Document excerpt:
As for whether hashing and/or imaging a disk constitutes a search, it seems that it would not since no contents are inspected, but it takes a great deal of faith to trust that the individual making a copy of the disk will not then inspect its contents. Perhaps there is equipment used to enforce this, e.g. a machine which is used on disks obtained as evidence that copies them but does not give access to the contents until authorization is given.

Tony November 5, 2008 12:38 PM

An automated search is still a search.

If the judge had ruled that this wasn’t a search, he’d presumably have to rule the same way for the following scenario:

Police drop a small autonomous robot into a house through an open window. The robot has a camera and some image analysis software that identifies objects. When the robot exits the house it signals whether any objects were seen that match a list of suspicious objects.

Stephen November 5, 2008 12:39 PM

Interestingly, whether Hipple’s search was legal or not is irrelevant; all that matters is that the police performed a more invasive search than Hipple did. If he had broken into Crist’s house, found the kiddie porn, and reported it, there would have been no legal difference.

While I unfortunately must agree the search was unlawful, the logic that the court uses is deeply flawed. Basically, they argued that each platter in the drive was a closed container and that any searching of platters other than the ones Hipple searched was unreasonable. That’s nuts, and should be torn apart on appeal.

However, later arguments seem to support the view that each file is a “container”, and Hipple searching five files does not breach the expectation of privacy as to the other files. That makes sense.

The court also made a point to smack down certain exclusions because the police had ample opportunity to obtain a warrant before conducting their search. Any judge would have signed one based on Hipple’s statements as to what he found, but they just didn’t bother trying.

I wonder; since Crist’s admission was not suppressed, can they now use that to get a warrant and reintroduce the computer’s contents as “inevitable discovery”, or will the computer’s contents remain “fruit of the poisoned tree”?

Assignment a: Restate word for word the part of the discussion of the hard drive search from "Police drop a" up to and including "no legal difference.".
The text and the records come from unrelated sources.

Provided entries:
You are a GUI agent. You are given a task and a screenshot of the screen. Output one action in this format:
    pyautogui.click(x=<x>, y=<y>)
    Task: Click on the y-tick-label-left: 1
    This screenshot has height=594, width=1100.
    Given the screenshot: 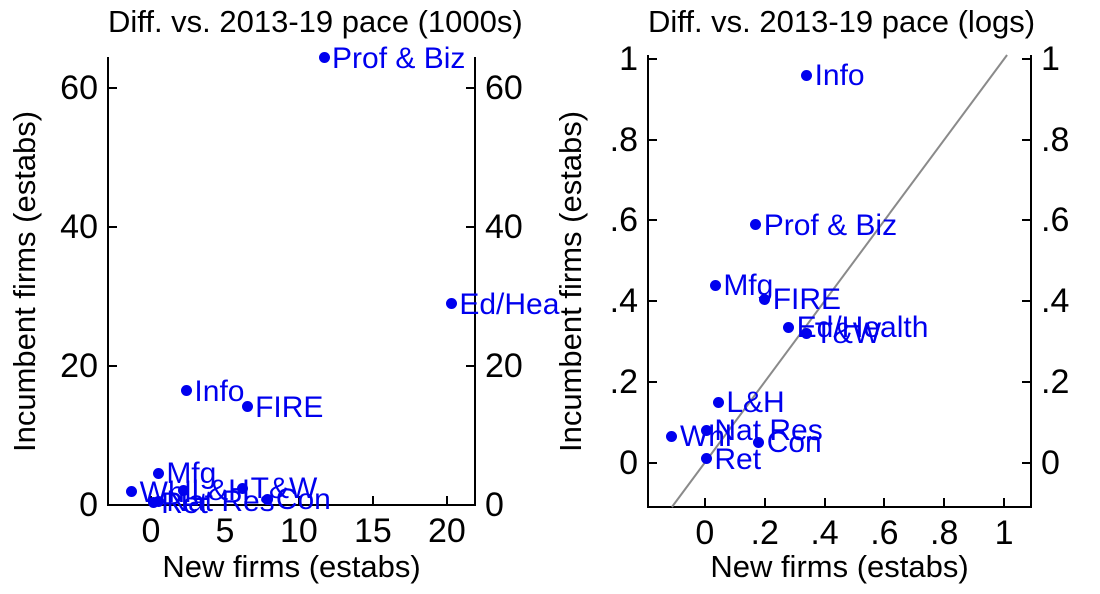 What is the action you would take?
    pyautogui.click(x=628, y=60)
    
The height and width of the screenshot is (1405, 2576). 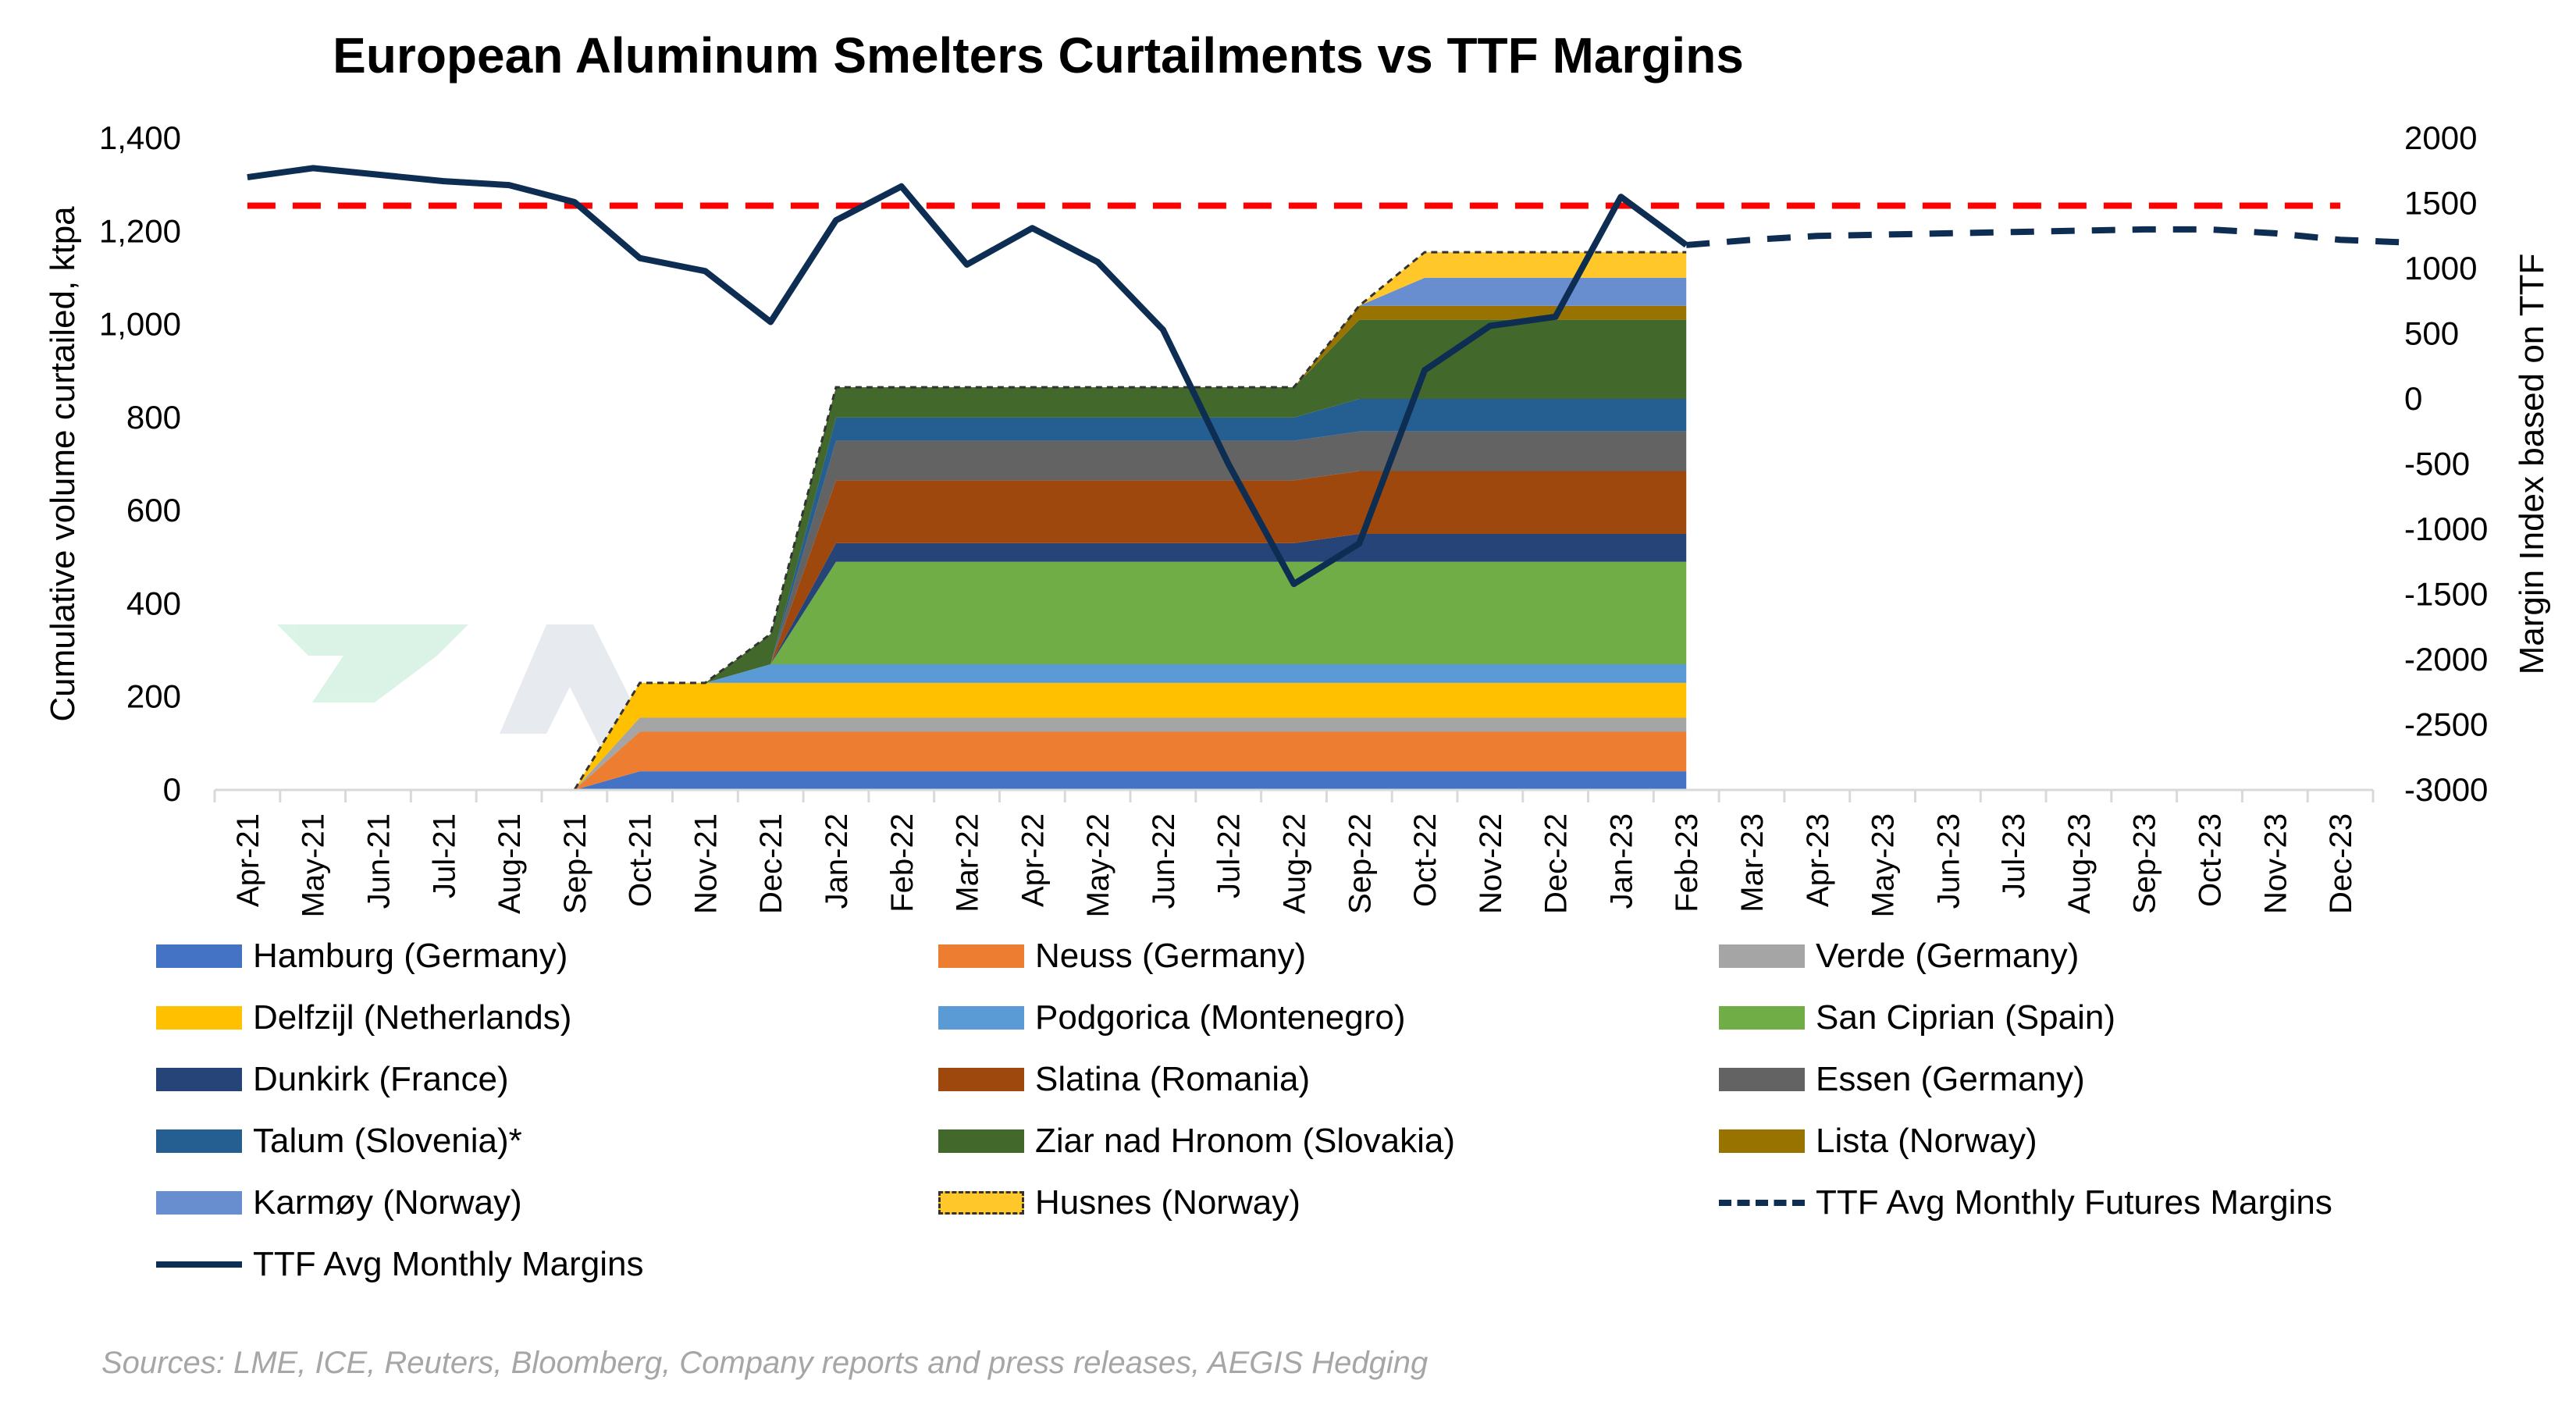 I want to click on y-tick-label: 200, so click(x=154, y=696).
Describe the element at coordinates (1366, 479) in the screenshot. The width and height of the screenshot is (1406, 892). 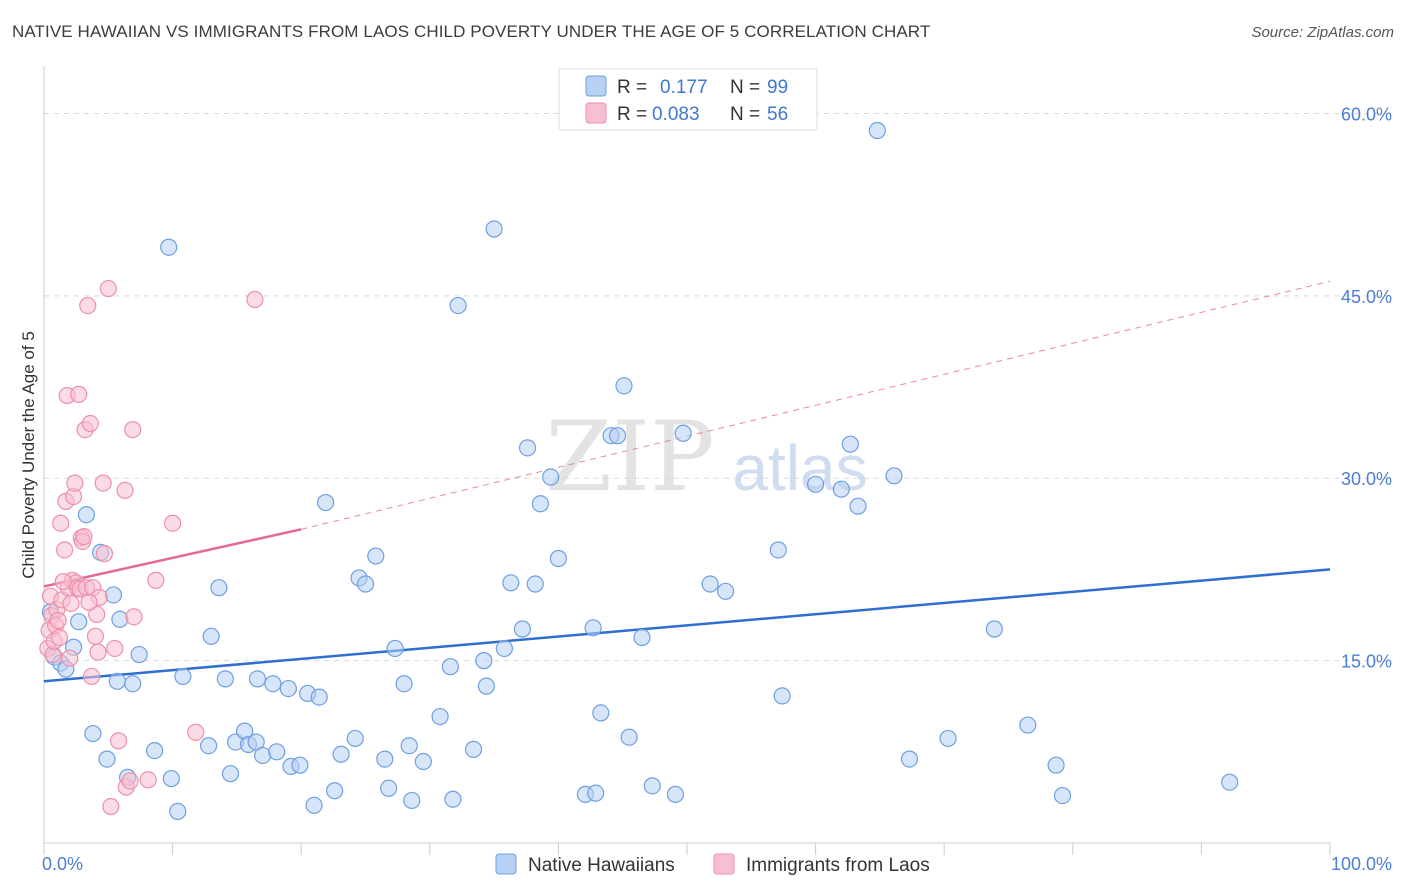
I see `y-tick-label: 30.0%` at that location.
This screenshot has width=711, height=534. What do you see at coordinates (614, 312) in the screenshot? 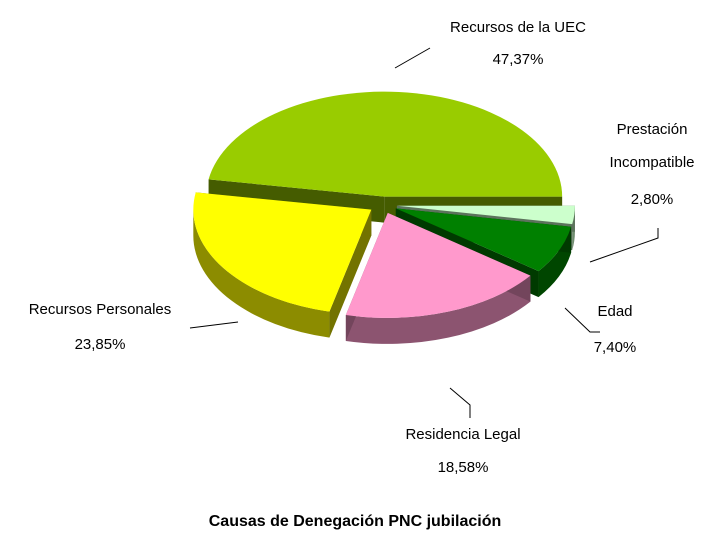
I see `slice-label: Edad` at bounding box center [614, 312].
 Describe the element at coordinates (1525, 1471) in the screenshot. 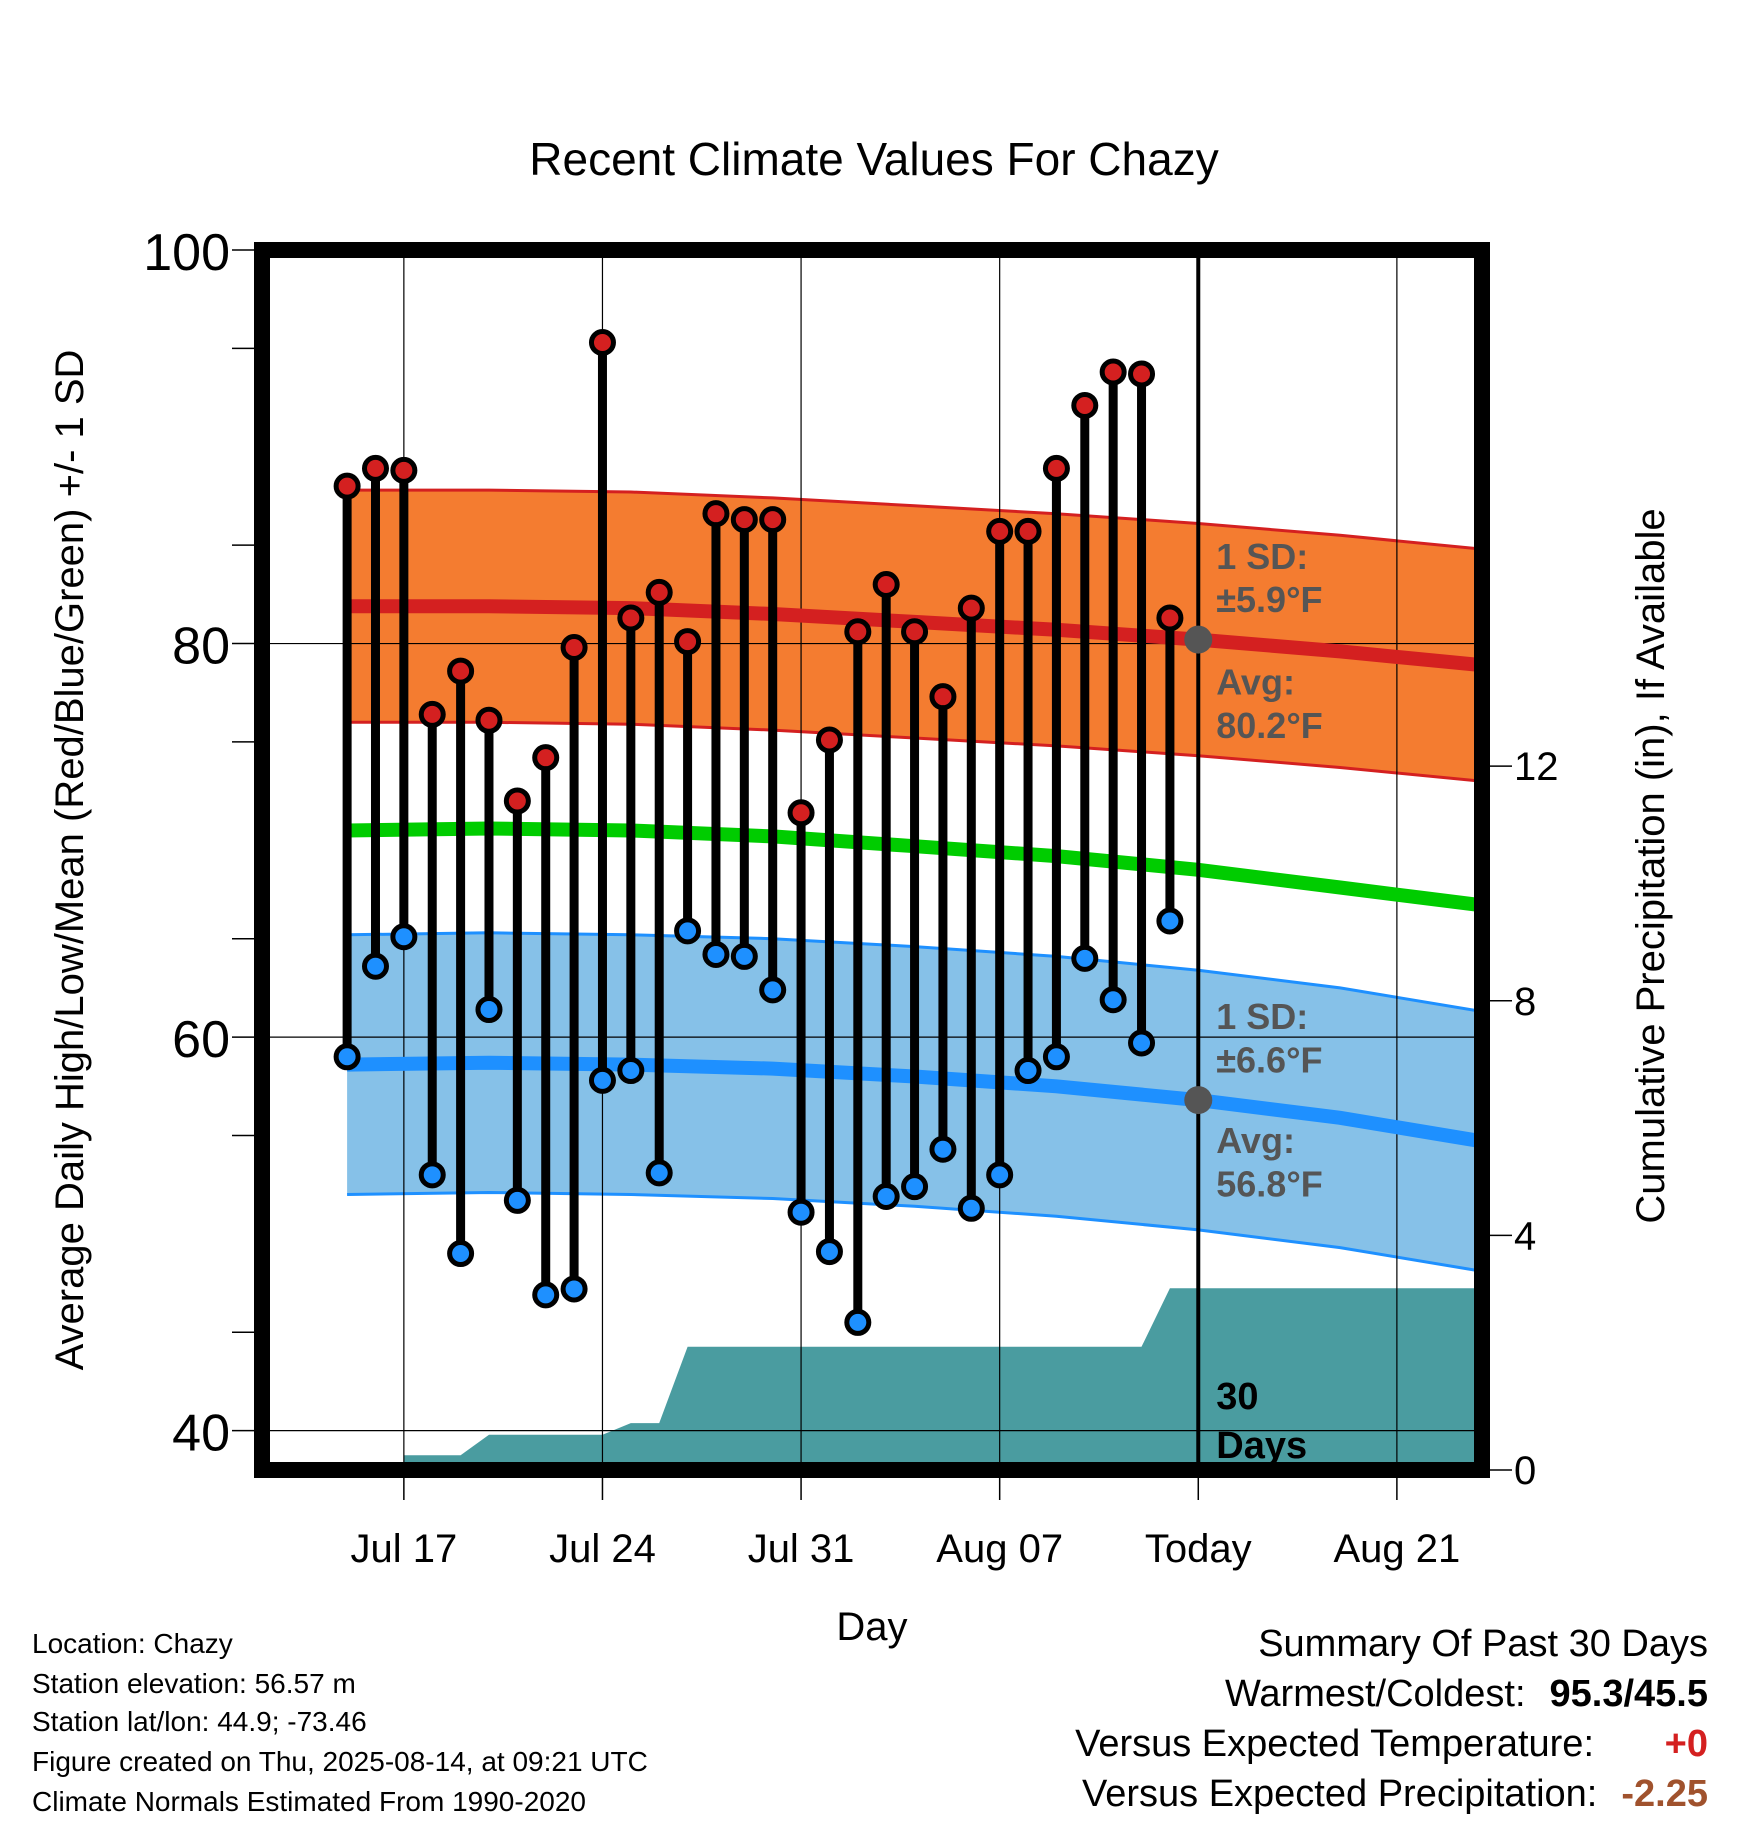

Assignment b: Quote the records from the line with "Describe the element at coordinates (1366, 479)" up to and including the last line of the records, leaving the pictures out of your answer.

Solution a:
Police drop a small autonomous robot into a house through an open window. The robot has a camera and some image analysis software that identifies objects. When the robot exits the house it signals whether any objects were seen that match a list of suspicious objects.

Stephen November 5, 2008 12:39 PM

Interestingly, whether Hipple’s search was legal or not is irrelevant; all that matters is that the police performed a more invasive search than Hipple did. If he had broken into Crist’s house, found the kiddie porn, and reported it, there would have been no legal difference.

Solution b:
Describe the element at coordinates (1366, 479) in the screenshot. The width and height of the screenshot is (1406, 892). 
I see `y-tick-label: 30.0%` at that location.
This screenshot has width=711, height=534. What do you see at coordinates (614, 312) in the screenshot? 
I see `slice-label: Edad` at bounding box center [614, 312].
 Describe the element at coordinates (1525, 1471) in the screenshot. 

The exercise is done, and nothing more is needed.